Task:
Every line below between the line holding "You are a GUI" and the line holding "Task: Toggle formatting marks display", inclusive, should be repeated exactly, and all other lines omitted.

Records to process:
══════════════════════════════

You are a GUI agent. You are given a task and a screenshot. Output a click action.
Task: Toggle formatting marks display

══════════════════════════════

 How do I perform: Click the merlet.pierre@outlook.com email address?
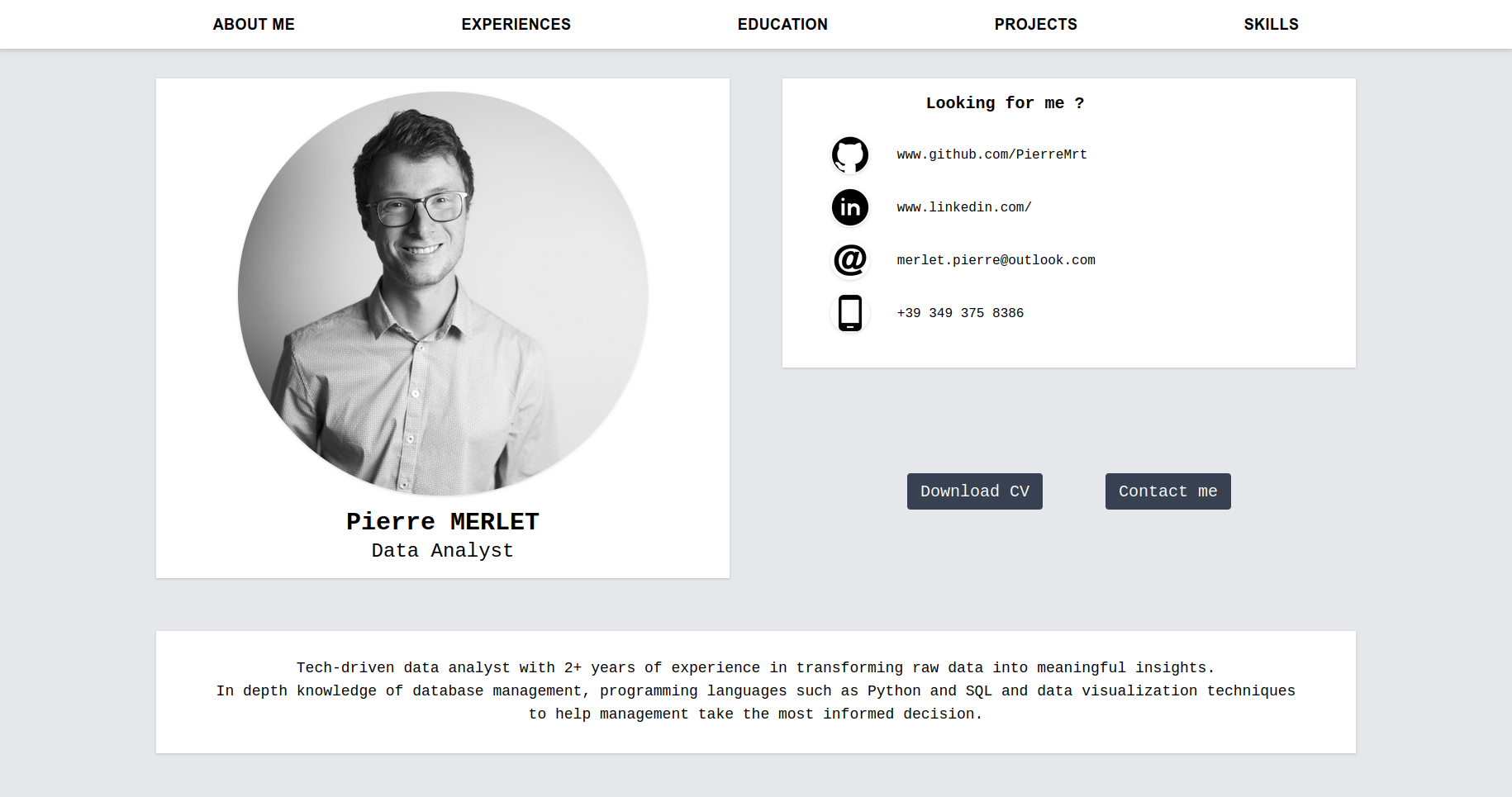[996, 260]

══════════════════════════════

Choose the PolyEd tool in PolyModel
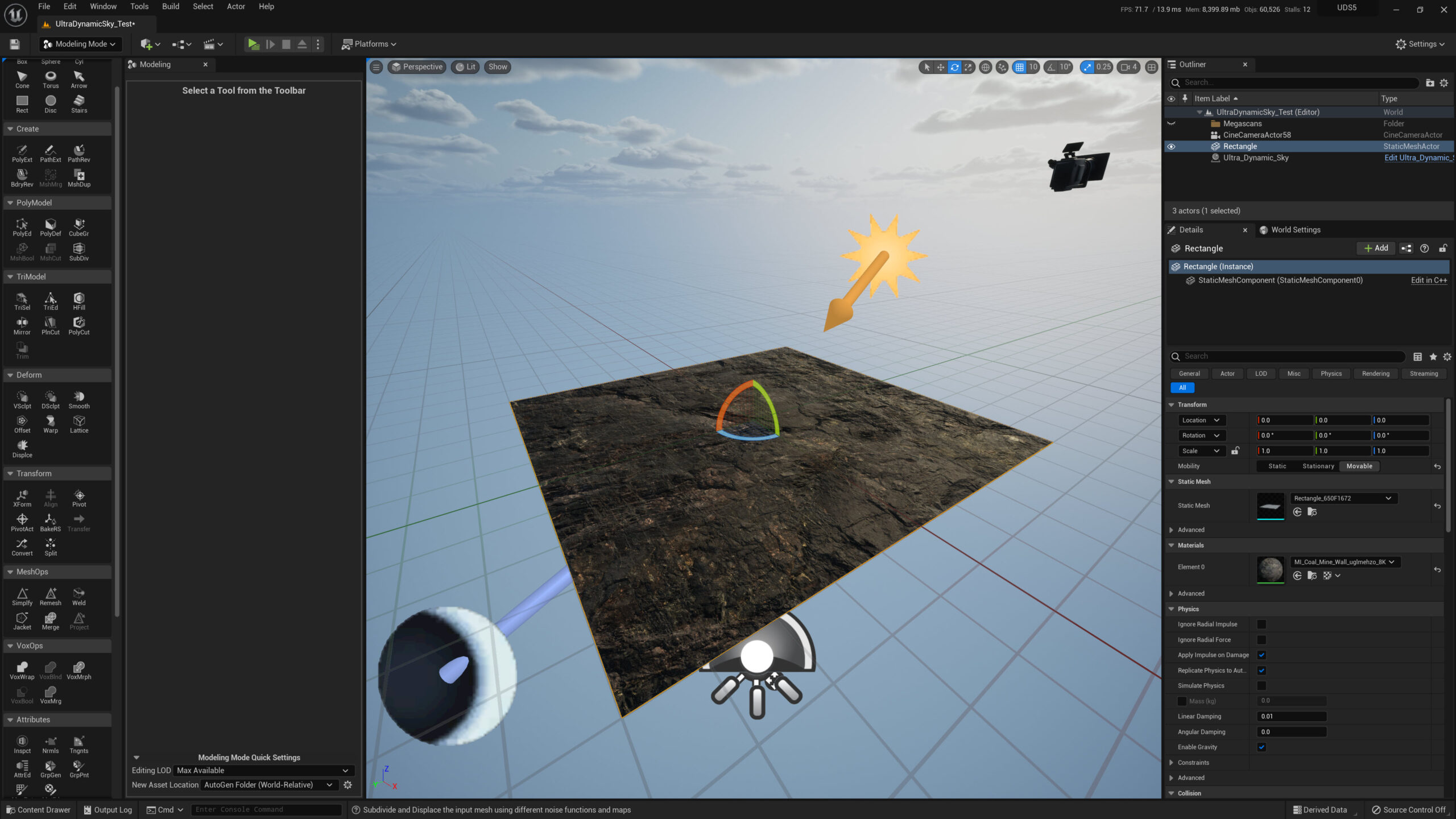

══════════════════════════════

Reply:
You are a GUI agent. You are given a task and a screenshot. Output a click action.
Task: Toggle formatting marks display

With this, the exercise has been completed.